The reality is that for far too long, we in the West have allowed the false premise of a peace dividend to erode our defence and security. We must work with our partners to change this, and invest to ensure we can both deter and defend effectively. We must galvanise our industrial partners as they produce both traditional platforms, and new tech to assure that we and our allies maintain a capability gap that has been hard won but is easily lost.
The Russian invasion of Ukraine has shown that NATO is stronger than ever. We have been heartened to see our European and US allies standing up to defend democracy and sovereignty, and to assist the brave Ukrainians fighting for their country's survival.
But NATO, whilst gaining new members who understand the defensive solidarity it brings, is funded, and sustained in large measure by the USA's commitments. We have heard from many past US Presidents that there needs to be a greater investment by European partners to shoulder the burden of threats to member states. We can no longer guarantee the commitment at scale to NATO we have enjoyed when the US has many other threats to deal with. As the Indo-Pacific minister I hear and see America's viewpoint, and the strains on their own resources are evident. The enormous illegal migration challenge on their southern border, alongside the stresses in their western Pacific waters, means even their vast resources are being prioritised for those threats.

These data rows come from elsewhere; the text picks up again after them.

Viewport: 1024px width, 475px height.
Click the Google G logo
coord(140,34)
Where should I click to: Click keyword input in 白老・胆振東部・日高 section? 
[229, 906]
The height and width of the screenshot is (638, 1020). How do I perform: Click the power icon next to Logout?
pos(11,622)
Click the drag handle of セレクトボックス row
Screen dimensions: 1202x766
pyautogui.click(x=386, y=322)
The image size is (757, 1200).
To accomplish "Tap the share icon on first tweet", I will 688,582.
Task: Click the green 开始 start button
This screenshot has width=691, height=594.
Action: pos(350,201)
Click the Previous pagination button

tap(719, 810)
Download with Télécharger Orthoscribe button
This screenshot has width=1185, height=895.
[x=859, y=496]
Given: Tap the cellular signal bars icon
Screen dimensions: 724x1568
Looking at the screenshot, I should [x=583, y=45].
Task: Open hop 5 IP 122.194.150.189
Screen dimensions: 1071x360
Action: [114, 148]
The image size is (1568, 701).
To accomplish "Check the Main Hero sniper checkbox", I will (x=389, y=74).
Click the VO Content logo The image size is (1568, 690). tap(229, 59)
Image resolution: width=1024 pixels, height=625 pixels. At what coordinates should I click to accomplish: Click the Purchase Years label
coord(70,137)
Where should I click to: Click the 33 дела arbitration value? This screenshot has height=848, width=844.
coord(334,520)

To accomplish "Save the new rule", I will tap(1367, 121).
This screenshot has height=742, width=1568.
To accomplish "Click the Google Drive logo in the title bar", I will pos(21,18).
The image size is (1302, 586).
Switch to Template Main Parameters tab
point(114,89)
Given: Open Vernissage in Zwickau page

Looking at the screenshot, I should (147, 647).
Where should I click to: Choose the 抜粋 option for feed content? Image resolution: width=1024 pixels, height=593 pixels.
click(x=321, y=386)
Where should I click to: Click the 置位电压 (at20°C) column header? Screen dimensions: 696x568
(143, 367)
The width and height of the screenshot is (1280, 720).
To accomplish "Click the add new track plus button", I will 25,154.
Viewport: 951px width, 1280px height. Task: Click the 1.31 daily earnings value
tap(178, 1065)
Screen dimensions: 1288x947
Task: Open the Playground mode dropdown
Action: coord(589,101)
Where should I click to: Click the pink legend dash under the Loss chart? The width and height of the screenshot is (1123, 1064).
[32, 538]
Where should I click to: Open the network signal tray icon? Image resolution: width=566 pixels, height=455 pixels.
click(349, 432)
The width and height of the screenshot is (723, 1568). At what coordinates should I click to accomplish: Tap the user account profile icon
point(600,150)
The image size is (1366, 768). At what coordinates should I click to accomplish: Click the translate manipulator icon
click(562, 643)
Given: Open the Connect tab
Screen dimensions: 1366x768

As Security minister, I see daily the threats funded by illicit drug money, weapons trafficking and the abuses of modern slavery and people trafficking. Those who wish our country, and our way of life harm are more active than ever. We must continue to invest in our security networks - in hunting down drug smugglers (a job effectively done by the Royal Navy) and in reducing illegal migration by investing at source and tackling human traffickers. These are issues affecting our NATO allies too and we must all step up to challenge the growing threats.
It’s clear to us that the UK needs to lead the way in increasing our own domestic defence and security spending commitments to 2.5% and beyond. Former Defence Secretary Ben Wallace and Prime Minister Boris Johnson made inroads into growing our defence budgets, which had been shrinking in real terms for years. But that only filled the hole. Now we need growth.
We must invest in our defence and security industry to grow their skilled workforce, to get service chiefs ensuring recruitment is on track and to reform defence to deliver better value.
We must strengthen our nuclear deterrent.
We need to continue recapitalising our fleet more quickly to give industry long-term assurance for more continuous shipbuilding.
We must get our munitions lines growing again – not least to help bolster those in Ukraine.
We must drive the next generation fighter jet we are working on with Japan and Italy at greater pace.
And we must invest in our defence industrial enterprise, treating it as the 6th military domain, not separate, focusing much more on our SME defence businesses, where innovation and asymmetric advantages are often found.
None of this is wasted cash. It’s investment in our own economy. And it protects our future economic security.
The sad truth is that the world is no longer benign. Protecting ourselves requires investment. And effective investment means that our industrial complex must grow and strengthen at much greater pace than at present.
We cannot turn on the complex platforms and weapons which ensure military advantage overnight. We must start that growth now, invest at pace to support our allies and stay ahead of our adversaries.
by Anne-Marie Trevelyan MP & Tom Tugendhat MP.